Fertig: Staatsoper Unter den Linden, Berlin

Die Sanierung der Staatsoper Unter den Linden ist abgeschlossen. Man wollte schreiben: endlich! Mit ihrer Wiederinbetriebnahme Anfang Dezember 2017 geht ein achtjähriger Bauprozess zu Ende, der in der Öffentlichkeit vor allem über die Explosion der Baukosten wahrgenommen wurde. Statt immerhin schon stolzer 238 Mio. € zu Beginn werden jetzt gut 400 Mio. € ausgegeben sein. Der wesentliche Grund für den Umbau der Oper waren die veralterte Technik, die unzureichende innere Infrastruktur und ein baulicher Zustand, den man positiv gewendet mit „Patina“ umschreiben könnte. Und weil die Sanierungspläne ohnehin anstanden, wollte ihr Direktor an die Akustik ran. Die war manchem – gerade mit Blick auf andere Konzertsäle – für eine Hauptstadtstaatsoper nicht gut genug.
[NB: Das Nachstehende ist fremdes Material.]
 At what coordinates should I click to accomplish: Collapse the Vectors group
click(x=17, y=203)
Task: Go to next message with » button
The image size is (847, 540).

HG Merz haben dann den seit den 1970er-Jahren unter Denkmalschutz stehenden Bau seit 2009 hinsichtlich Barrierefreiheit, Klimatechnik, Sicherheit und Brandschutz aktualisiert, was auch schon mal argwöhnisch beäugt worden war: Machen die da jetzt zu viel, zu wenig oder am Ende alles falsch? Das Anheben der historischen Saaldecke zwecks Erreichen einer optimalen Nachhallzeit erscheint zumindest gestalterisch gelungen. Der von Knippers Helbig Advanced Engineering entwickelte Vorschlag, den Höhenversprung (etwa 4 m) mit einer Gitterstruktur vor der neu geschaffenen, so genannten „Nachhallgalerie“ zu überbrücken, folgte mehreren Anforderungen: gestalterischen, brandschutztechnischen und natürlich akustischen. Hier eignete sich aus Sicht der Ingenieure eine Struktur aus glas­faserverstärkter Phosphat-Keramik (CBPC). Das Material besitzt beste Brandschutzeigenschaften (A1) und ist äußerst dauerhaft. Um die nötige Zugfestigkeit zu erreichen, wurde die Phosphat-Keramik mit Lang- und Kurz­fasern aus Glas verstärkt. An der Oberfläche wurden zusätzlich Kurzfasern integriert, um eine rissfreie Optik sicherzustellen. Die konstruktiv, gestalterisch einmalige Lösung machte eine Zustimmung im Einzelfall notwendig. Die Rautenstruktur besteht insgesamt aus 13 sphärisch gekrümmten Elementen. Die Geometrie der Elemente ist auf fünf Typen reduziert, was ihre Fertigung ökonomisch machte. Die Gießformen wurden mittels eines Portalroboters in einen PUR-Hartschaum CNCgefräst, gesteuert von den Daten aus den parametrisch generierten 3D-Modellen. In die fertigen Formen wurden anschließend die Keramik und die Fasern eingebracht. Am Ende alles falsch? Ganz sicher nicht. Bestimmt aber zu wenig Patina! Be. K.